(Records excerpted from a collection)
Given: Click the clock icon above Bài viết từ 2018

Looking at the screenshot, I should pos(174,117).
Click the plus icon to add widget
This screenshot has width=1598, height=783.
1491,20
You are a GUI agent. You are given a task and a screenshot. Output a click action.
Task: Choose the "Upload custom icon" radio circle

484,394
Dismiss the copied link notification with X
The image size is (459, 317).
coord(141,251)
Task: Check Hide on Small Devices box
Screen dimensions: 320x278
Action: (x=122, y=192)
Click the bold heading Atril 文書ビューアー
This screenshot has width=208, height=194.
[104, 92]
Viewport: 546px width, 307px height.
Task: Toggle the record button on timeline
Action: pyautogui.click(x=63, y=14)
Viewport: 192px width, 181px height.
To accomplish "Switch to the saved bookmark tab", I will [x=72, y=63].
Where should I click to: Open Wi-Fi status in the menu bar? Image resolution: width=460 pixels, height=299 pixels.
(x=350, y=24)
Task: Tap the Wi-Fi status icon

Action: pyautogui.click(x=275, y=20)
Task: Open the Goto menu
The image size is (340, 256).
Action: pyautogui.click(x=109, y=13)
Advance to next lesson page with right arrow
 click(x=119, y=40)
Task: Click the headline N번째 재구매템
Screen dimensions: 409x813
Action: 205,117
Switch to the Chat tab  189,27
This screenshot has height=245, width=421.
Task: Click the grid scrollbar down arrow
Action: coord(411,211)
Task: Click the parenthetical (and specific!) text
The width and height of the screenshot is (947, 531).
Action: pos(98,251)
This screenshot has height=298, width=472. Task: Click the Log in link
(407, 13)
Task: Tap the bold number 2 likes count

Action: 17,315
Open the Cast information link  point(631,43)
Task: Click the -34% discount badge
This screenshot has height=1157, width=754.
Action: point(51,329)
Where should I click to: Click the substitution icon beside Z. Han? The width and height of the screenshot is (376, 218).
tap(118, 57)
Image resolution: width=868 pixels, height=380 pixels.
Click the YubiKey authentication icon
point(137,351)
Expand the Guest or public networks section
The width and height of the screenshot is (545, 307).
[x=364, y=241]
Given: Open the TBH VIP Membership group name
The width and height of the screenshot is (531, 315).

What is needed:
From the first line to the last, set down every record exactly as written above.

Answer area:
Given: Click the clock icon above Bài viết từ 2018

Looking at the screenshot, I should pos(174,117).
Click the plus icon to add widget
This screenshot has width=1598, height=783.
1491,20
You are a GUI agent. You are given a task and a screenshot. Output a click action.
Task: Choose the "Upload custom icon" radio circle

484,394
Dismiss the copied link notification with X
The image size is (459, 317).
coord(141,251)
Task: Check Hide on Small Devices box
Screen dimensions: 320x278
Action: (x=122, y=192)
Click the bold heading Atril 文書ビューアー
This screenshot has width=208, height=194.
[104, 92]
Viewport: 546px width, 307px height.
Task: Toggle the record button on timeline
Action: pyautogui.click(x=63, y=14)
Viewport: 192px width, 181px height.
To accomplish "Switch to the saved bookmark tab", I will [x=72, y=63].
Where should I click to: Open Wi-Fi status in the menu bar? Image resolution: width=460 pixels, height=299 pixels.
(x=350, y=24)
Task: Tap the Wi-Fi status icon

Action: pyautogui.click(x=275, y=20)
Task: Open the Goto menu
The image size is (340, 256).
Action: pyautogui.click(x=109, y=13)
Advance to next lesson page with right arrow
 click(x=119, y=40)
Task: Click the headline N번째 재구매템
Screen dimensions: 409x813
Action: 205,117
Switch to the Chat tab  189,27
This screenshot has height=245, width=421.
Task: Click the grid scrollbar down arrow
Action: coord(411,211)
Task: Click the parenthetical (and specific!) text
The width and height of the screenshot is (947, 531).
Action: pos(98,251)
This screenshot has height=298, width=472. Task: Click the Log in link
(407, 13)
Task: Tap the bold number 2 likes count

Action: 17,315
Open the Cast information link  point(631,43)
Task: Click the -34% discount badge
This screenshot has height=1157, width=754.
Action: point(51,329)
Where should I click to: Click the substitution icon beside Z. Han? The width and height of the screenshot is (376, 218).
tap(118, 57)
Image resolution: width=868 pixels, height=380 pixels.
Click the YubiKey authentication icon
point(137,351)
Expand the Guest or public networks section
The width and height of the screenshot is (545, 307).
[x=364, y=241]
Given: Open the TBH VIP Membership group name
The width and height of the screenshot is (531, 315).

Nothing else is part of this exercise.